■ YOUR INSTRUCTIONS
From the data that follows, print exactly the lines starting at the one containing "Facebook (2272, 47)" and ending at the one containing "NOVEDADES (2476, 145)"; include both of them and nothing more.

[Collected data]
****************
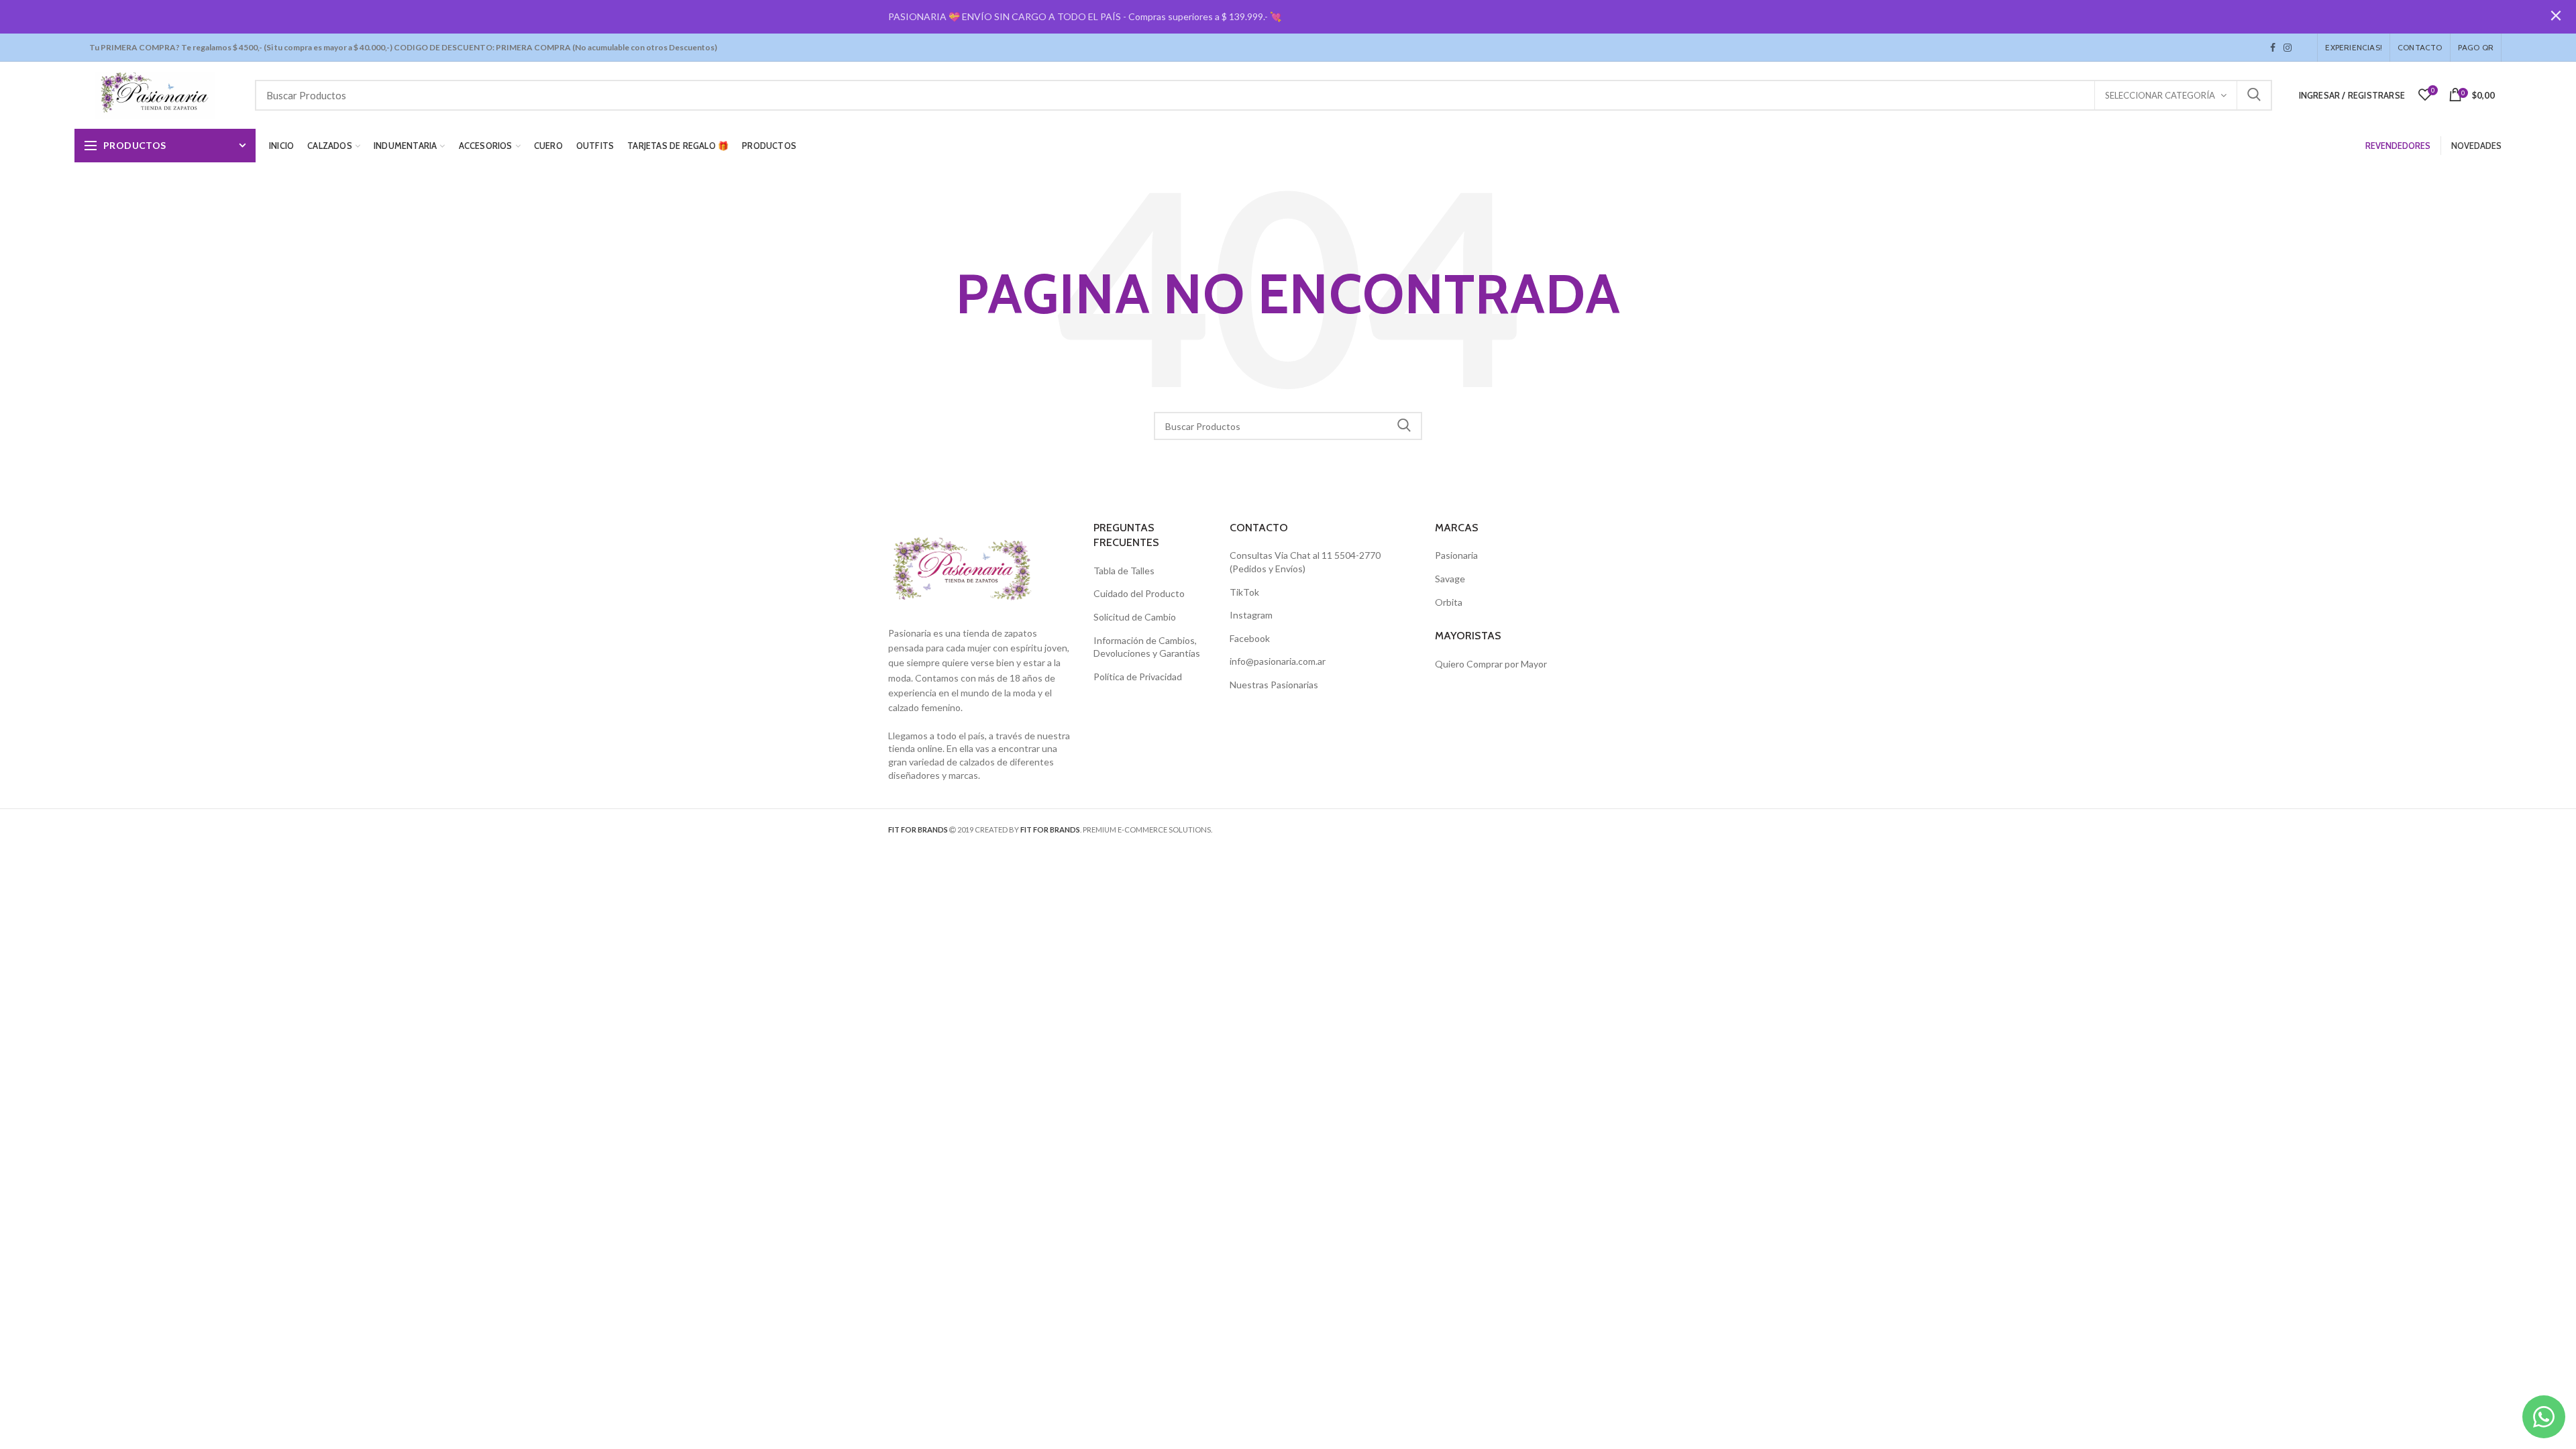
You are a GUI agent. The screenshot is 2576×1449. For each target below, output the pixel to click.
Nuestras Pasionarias (1274, 684)
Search (1404, 426)
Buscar (2254, 95)
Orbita (1448, 602)
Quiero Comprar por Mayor (1491, 663)
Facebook (2272, 47)
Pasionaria (1456, 555)
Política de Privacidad (1137, 676)
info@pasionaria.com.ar (1278, 661)
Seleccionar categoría (2160, 95)
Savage (1450, 578)
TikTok (2300, 48)
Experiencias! (2353, 47)
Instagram (2287, 47)
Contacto (2420, 47)
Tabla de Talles (1124, 570)
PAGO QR (2475, 47)
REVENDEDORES (2397, 145)
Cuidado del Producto (1139, 593)
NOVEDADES (2476, 145)
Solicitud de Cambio (1134, 617)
****************
■ EXERCISE SOLUTION
Facebook (2272, 47)
Pasionaria (1456, 555)
Política de Privacidad (1137, 676)
info@pasionaria.com.ar (1278, 661)
Seleccionar categoría (2160, 95)
Savage (1450, 578)
TikTok (2300, 48)
Experiencias! (2353, 47)
Instagram (2287, 47)
Contacto (2420, 47)
Tabla de Talles (1124, 570)
PAGO QR (2475, 47)
REVENDEDORES (2397, 145)
Cuidado del Producto (1139, 593)
NOVEDADES (2476, 145)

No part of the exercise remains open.